На свадьбу он подарил им через третьи руки ту
самую квартиру и две турпутевки в Париж. А сам в первый и последний раз в жизни
нажрался в хлам, поставив на рога всю «Асторию», а ночью снял катер речной
милиции и до утра с ревом носился по Неве, распевая «Варяга», причем
баснословно оплаченные милиционеры должны были подпевать и изображать тонущих
японцев.
10. Венец и конец
А тем временем прошла ведь израильско-арабская
война шестьдесят седьмого года, и все события годочка шестьдесят восьмого, и
гайки пошли закручиваться, и в Ленинграде, как и везде в Союзе, но довольно
особенно, стал нарастать вполне негласный, но еще более вполне официальный,
государственный то есть, антисемитизм, три «не» к евреям: не увольнять, не
принимать и не повышать, на службе, имеется в виду; и пошла навинчиваться
спиралью всеохватная и небывалая коррупция, облегчающая расширение дел, но
раздражающая буйной неорганизованной конкуренцией, на подавление которой стало
уходить много сил и средств, и исчезал уже в деле былой спортивный азарт и
кайф, деятельность бесперебойного механизма концерна стала отдавать
повседневной рутиной; и началась понемногу еврейская эмиграция.
И Фима решил сваливать. Он выработал Ленинград
и Союз, здесь он поднялся до своего потолка, и пути дальше не было, и стало в
общем неинтересно.
Дело надо было продавать, а деньги превращать
в валюту. Информация разошлась по Союзу. Колесо завертелось. Все рубли были
превращены в максимальной ценности камни. Камни было выгоднее обратить в
доллары на месте.
Уже пришел вызов, и было получено разрешение,
и куплены билеты на «жидовоз» Ленинград — Вена, что празднично и нагло взмывал
по четвергам из Пулкова.
Последнюю операцию Фима проводил лично. Речь
шла о чересчур уж гигантских деньгах, и здесь доверять нельзя было никому.
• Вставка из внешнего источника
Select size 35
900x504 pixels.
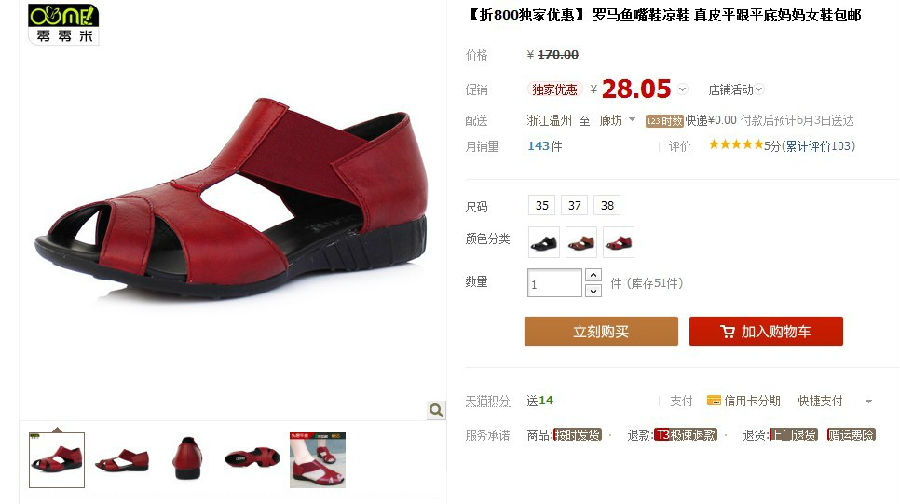tap(542, 206)
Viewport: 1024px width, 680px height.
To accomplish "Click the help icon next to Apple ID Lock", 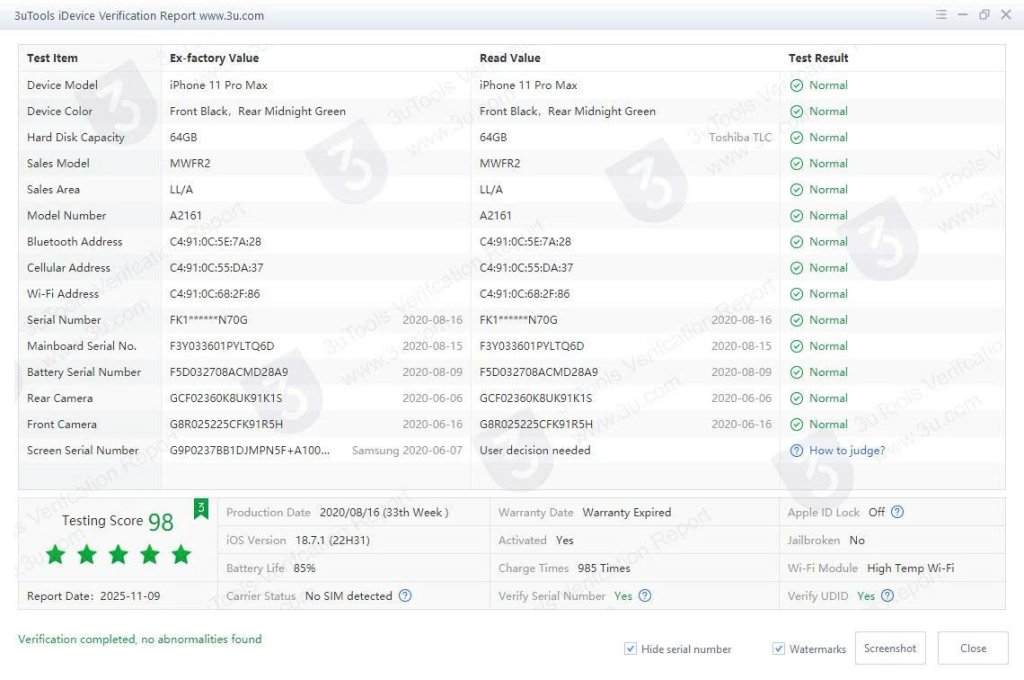I will click(897, 512).
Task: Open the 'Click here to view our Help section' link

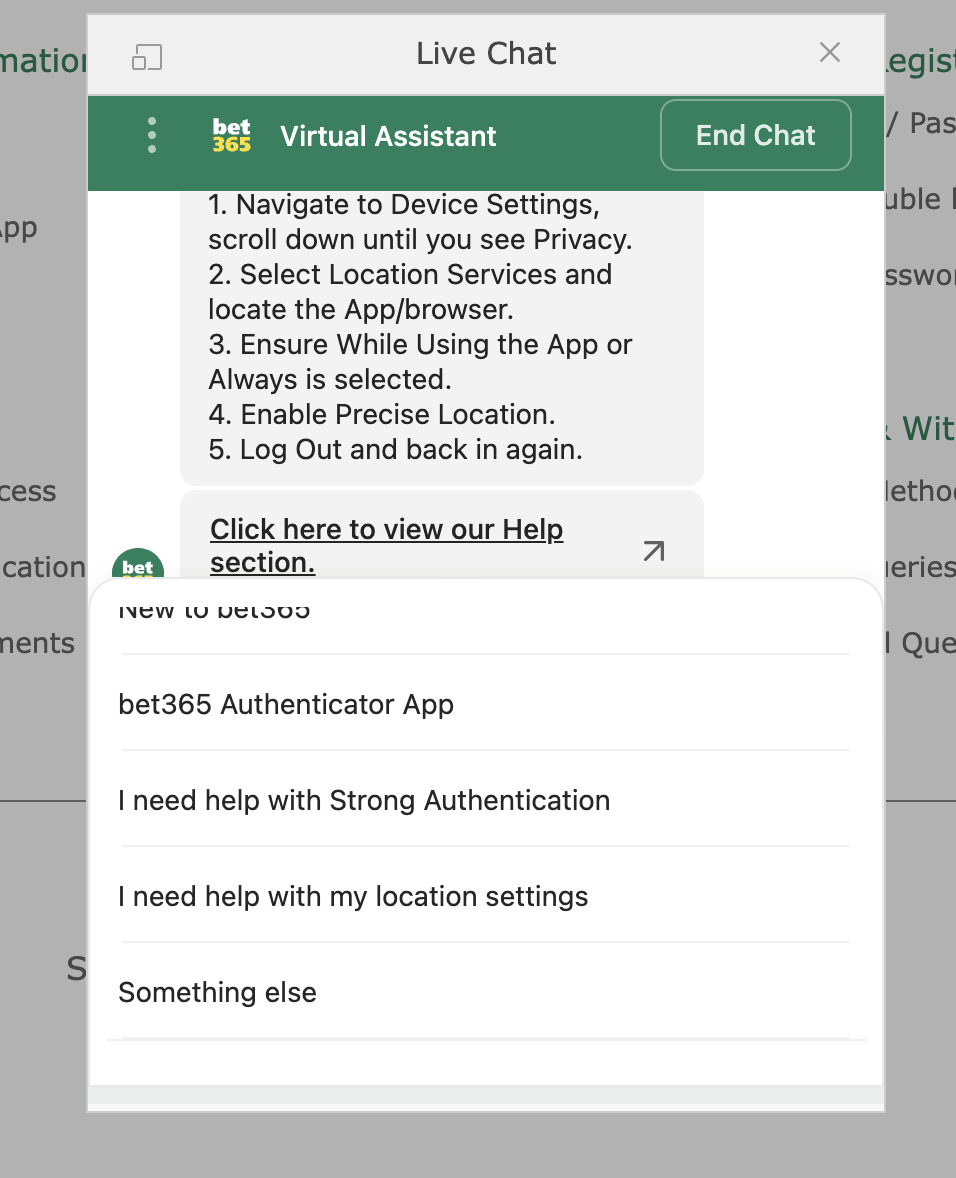Action: click(386, 545)
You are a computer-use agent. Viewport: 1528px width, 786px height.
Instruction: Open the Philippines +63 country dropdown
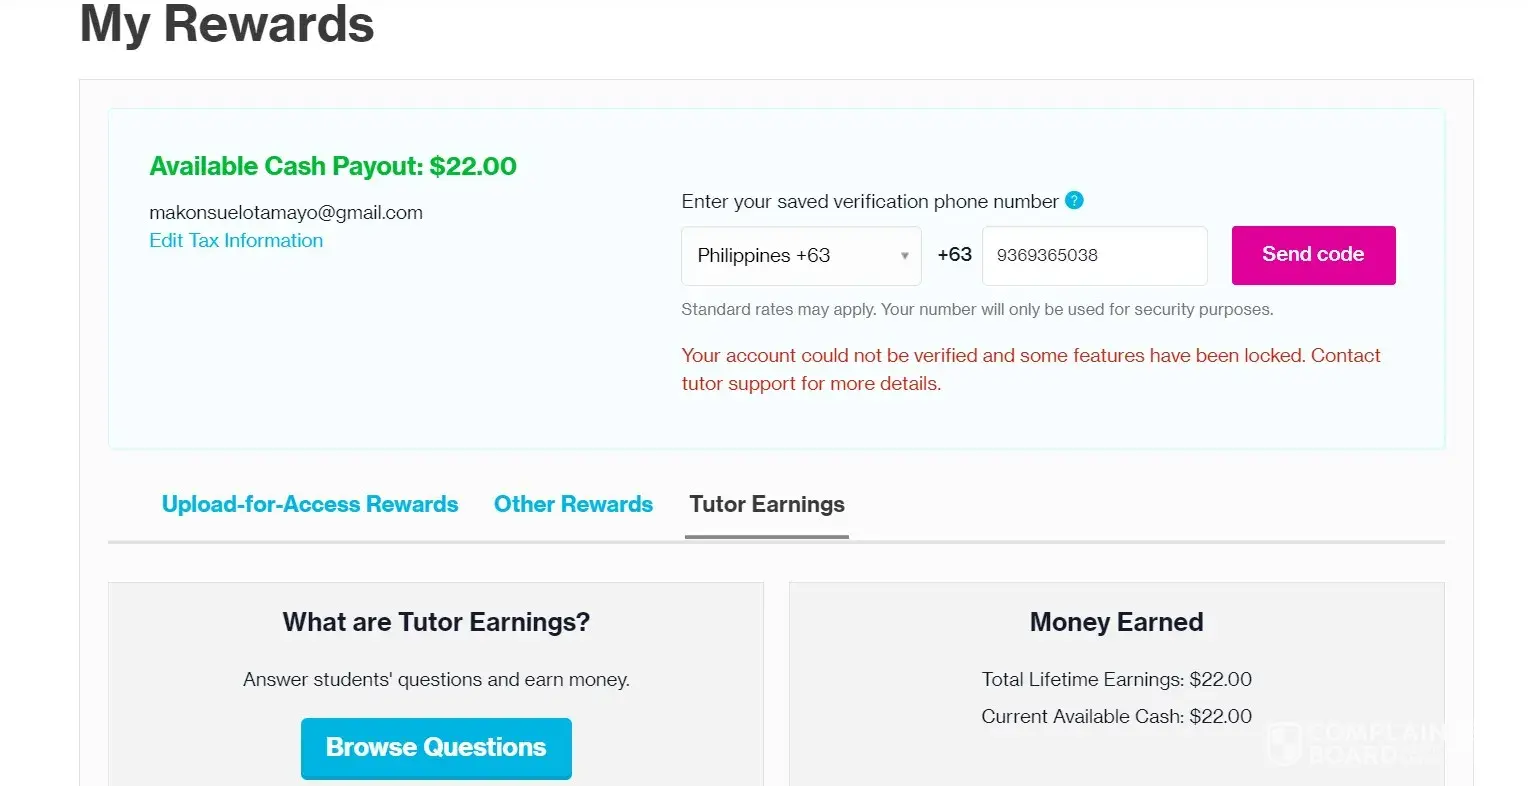(800, 256)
Славным летним днем, под вечер, он вышел из
своего дома и по Большому проспекту пешочком двинулся к Невскому. Он помахивал
пузатым старым портфелем, из которого спереди торчал край березового веника, а
сзади — пивное горлышко. Все знали, что он любил попариться. Точно так же все
знали, что он никогда ничего не носил с собой из ценностей и барахла, и никогда
не имел при себе суммы крупнее ста рублей: на то имелись мальчики, а он был
чист и ни к чему не причастен, скромный стапятидесятирублевый инженер. Благодушно
улыбаясь, он погулял по Невскому до молодой листвы на тихой улице Софьи
Перовской, и на протяжении всего маршрута через каждую сотню метров скользил
взглядом по очередному мальчику из сторожевого оцепления своих боевиков.
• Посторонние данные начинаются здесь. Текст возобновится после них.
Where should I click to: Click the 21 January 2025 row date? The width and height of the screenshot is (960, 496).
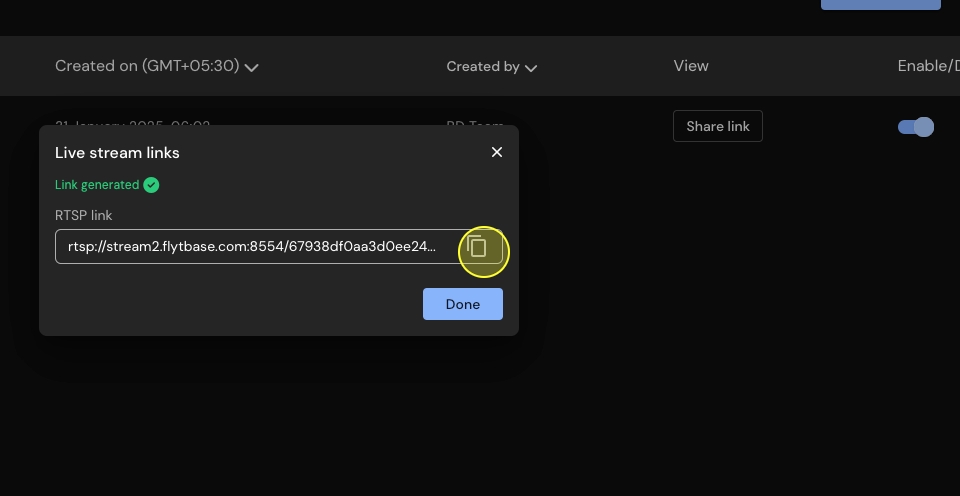132,122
Во внутреннем кармане у него лежал мешочек с
отборными бриллиантами и изумрудами, а в подмышечной кобуре — взведенный
«Макаров».
Он шел пешком, потому что на улице, да в час
пик, человека труднее взять и легче уйти, чем в транспорте.
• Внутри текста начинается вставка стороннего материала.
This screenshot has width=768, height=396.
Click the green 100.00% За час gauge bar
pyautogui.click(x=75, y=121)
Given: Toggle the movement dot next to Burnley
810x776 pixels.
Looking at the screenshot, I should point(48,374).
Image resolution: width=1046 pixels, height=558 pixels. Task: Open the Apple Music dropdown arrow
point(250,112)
Никто не был посвящен в его тайну. В квартире
на улице Перовской ждали человека с товаром, не зная, кто это будет; посыльный.
Охране вообще знать ничего не полагалось. Портфель был набит газетами.
Дом был оцеплен его людьми. За окнами следили.
Максимальное время его пребывания там было им сказано. Выйти он должен был
только один.
Он благополучно вошел в квартиру, где его
ждали.
Он пробыл там положенное время.
Вышел один и спокойно зашагал домой тем же
путем.
Камни были сданы.
Он был упакован пачками долларов, как сейф
Американского Национального банка. Портфель был набит долларами плотно, как
кирпич. Он нес состояние всей своей жизни.
Плюс тот же демократично торчащий банный веник
и пивное горлышко.
Он шел спокойно, и через каждые сто метров
мигал своим мальчикам. И мальчики мигали в ответ и снимали оцепление,
освобождаясь по своим делам.
Так он дошел до своей линии и позволил себе
закурить. И у подъезда глубоко вздохнул, кивнул мальчику на противоположной
стороне, выкинул окурок и взялся за ручку двери.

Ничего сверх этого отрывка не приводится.